Comments 4. Section 2.6 and 2.7:  Were quality assurance CBCTs taken to verify that there were no air gaps between phantom/patient skin surface and bolus?

Response 4. We already specified that at line 153: “A cone beam CT (CBCT) was acquired before each treatment delivery, to verify the correct patient positioning and bolus fitting”, at line 181: “On the basis of daily CBCT acquisition, we observed that the positioning of the 3D bolus is reproducible and its shape better conforms to the skin, visibly reducing air gaps”, and in Figure 5 caption: “CT scan of a patient with prosthesis and standard gel bolus (a) and CBCT acquired before radiation delivery in the same patient (b). 3D bolus fits the skin without relevant air gaps”.

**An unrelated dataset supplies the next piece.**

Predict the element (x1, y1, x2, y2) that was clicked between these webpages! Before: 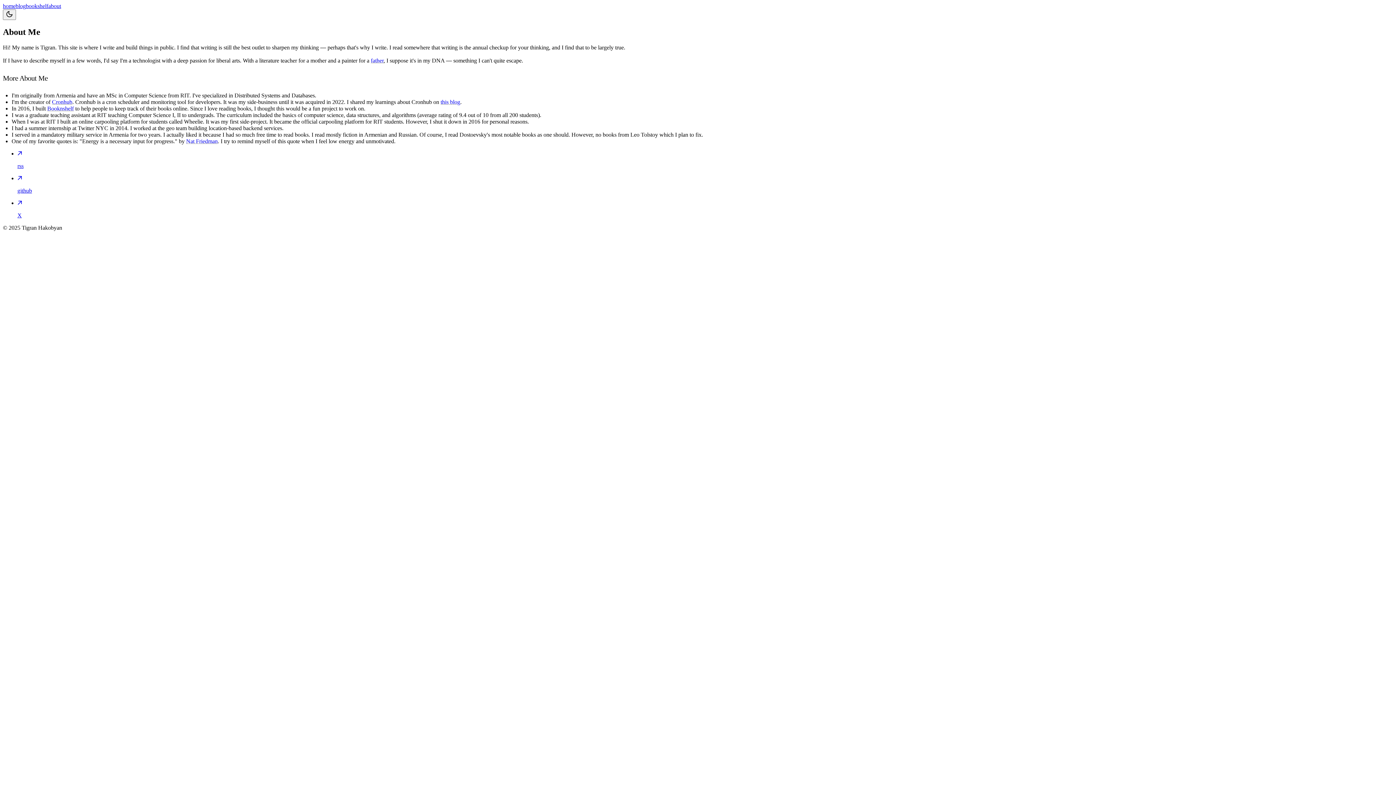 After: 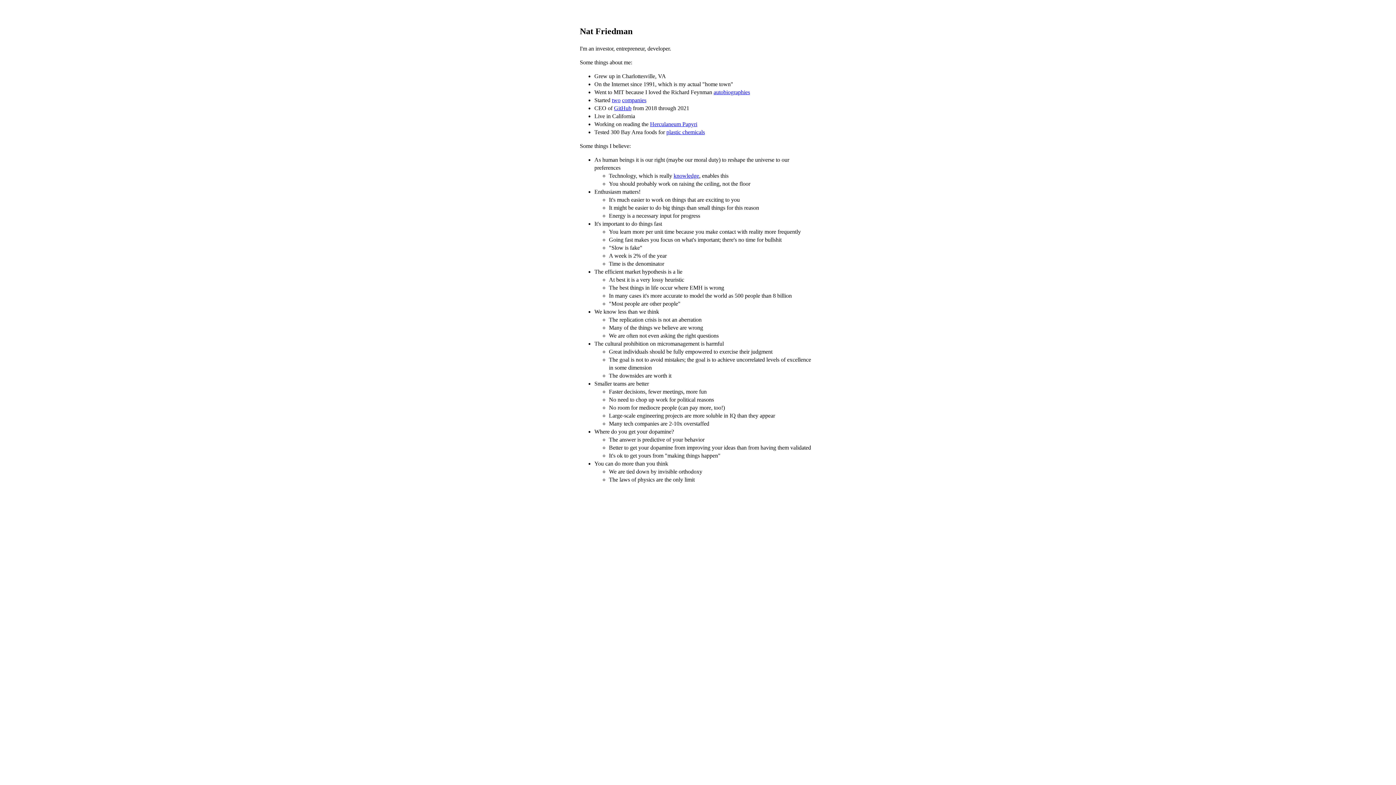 Action: label: Nat Friedman bbox: (186, 138, 217, 144)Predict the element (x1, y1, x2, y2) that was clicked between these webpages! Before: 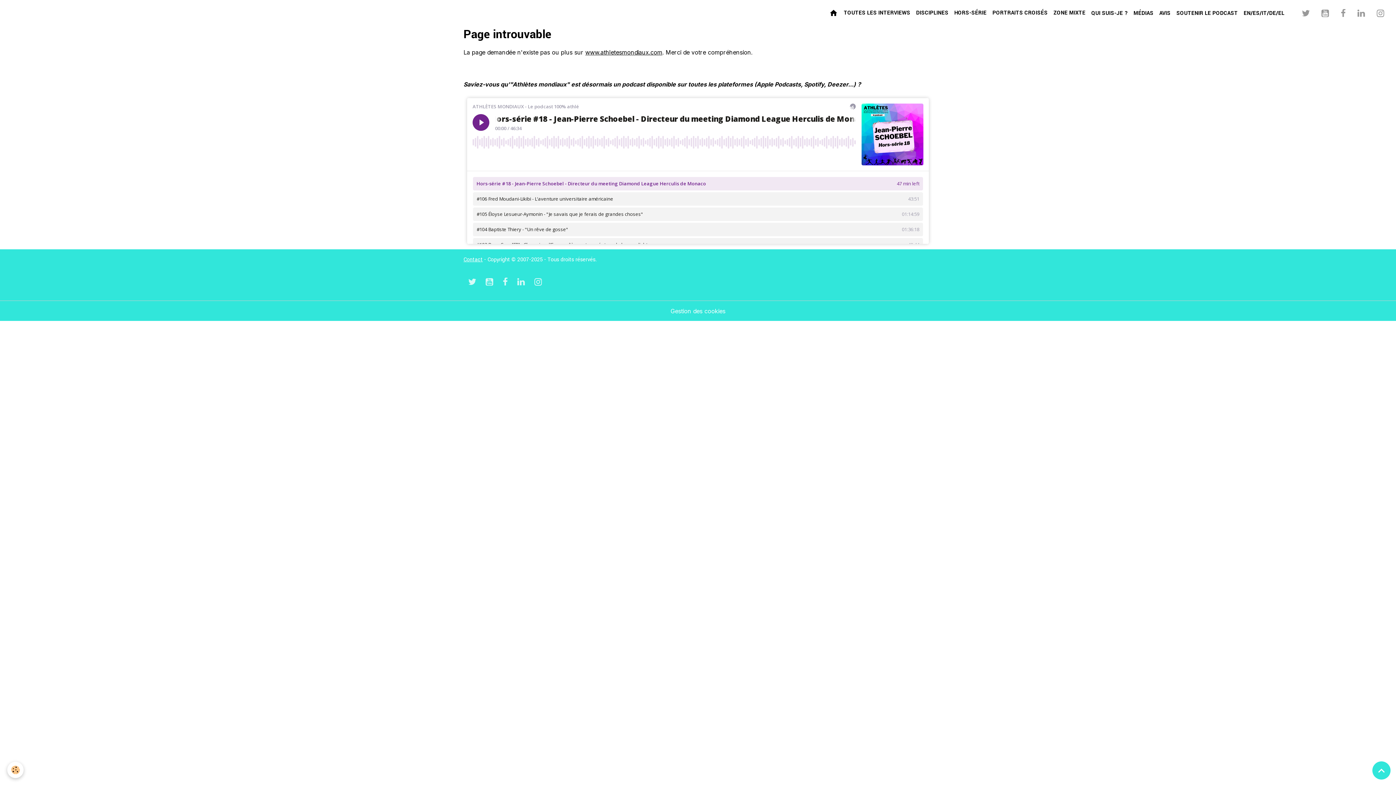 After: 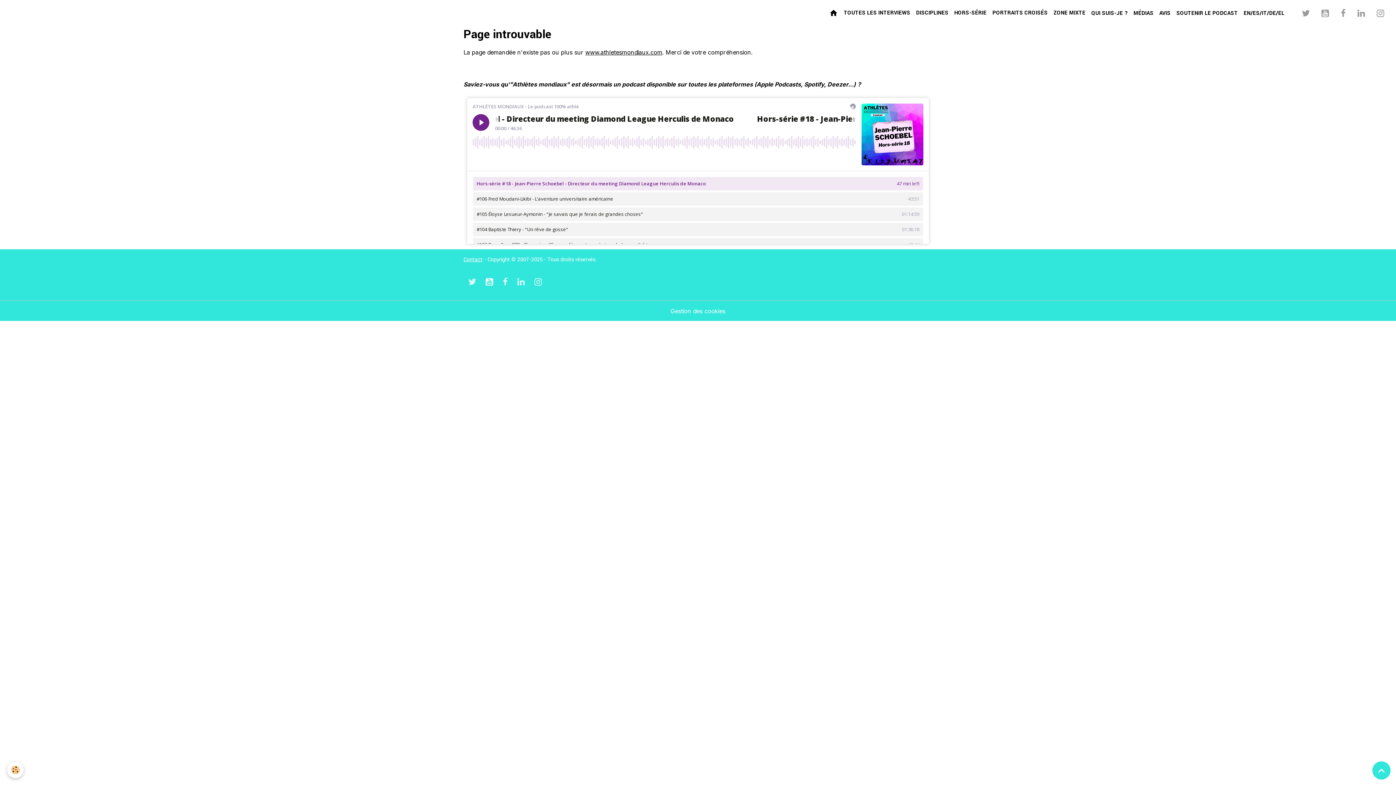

Comments 5. Section 3.1:  The material section describe two MOSFET dosimeters (standard and micro), but it is unclear if the authors ended up using both or one specific model for the clinical measurements.  Were there differences between the standard and micro dosimeters?  If so, what were the differences? 

Response 5. We modified the sentence at line 162 as follows: “Specifically, a set of dosimeters composed of three standard model (TN-502RD-H) and two microMOSFET model (TN-502RDM-H) was used”. The difference between the two models consists only on the different size of the dosimeter, as specified at line 170.

Comments 6. Section 3.2:  For patients with increased erythema, were these the patients that had the worse symptoms at long-term follow up?  Was the observed acute erythema and pain uniform over the entire breast or only in specific smaller regions? 

Response 6. We modified the sentence at line 229 as follows: “Patients who developed erythema G2 experienced worse late toxicities. After one year, G2 local pain persisted in the patient with prosthesis uniformly on the entire irradiated chest area. One patient had G1 telangiectasia more evident at the level of the upper quadrants of the chest, one patient showed G1 patchy hyperpigmentation and 2 patients had no relevant toxicity”. 

 

Round 2

Reviewer 1 Report

Comments and Suggestions for Authors

Thank you very much for your efforts on your work.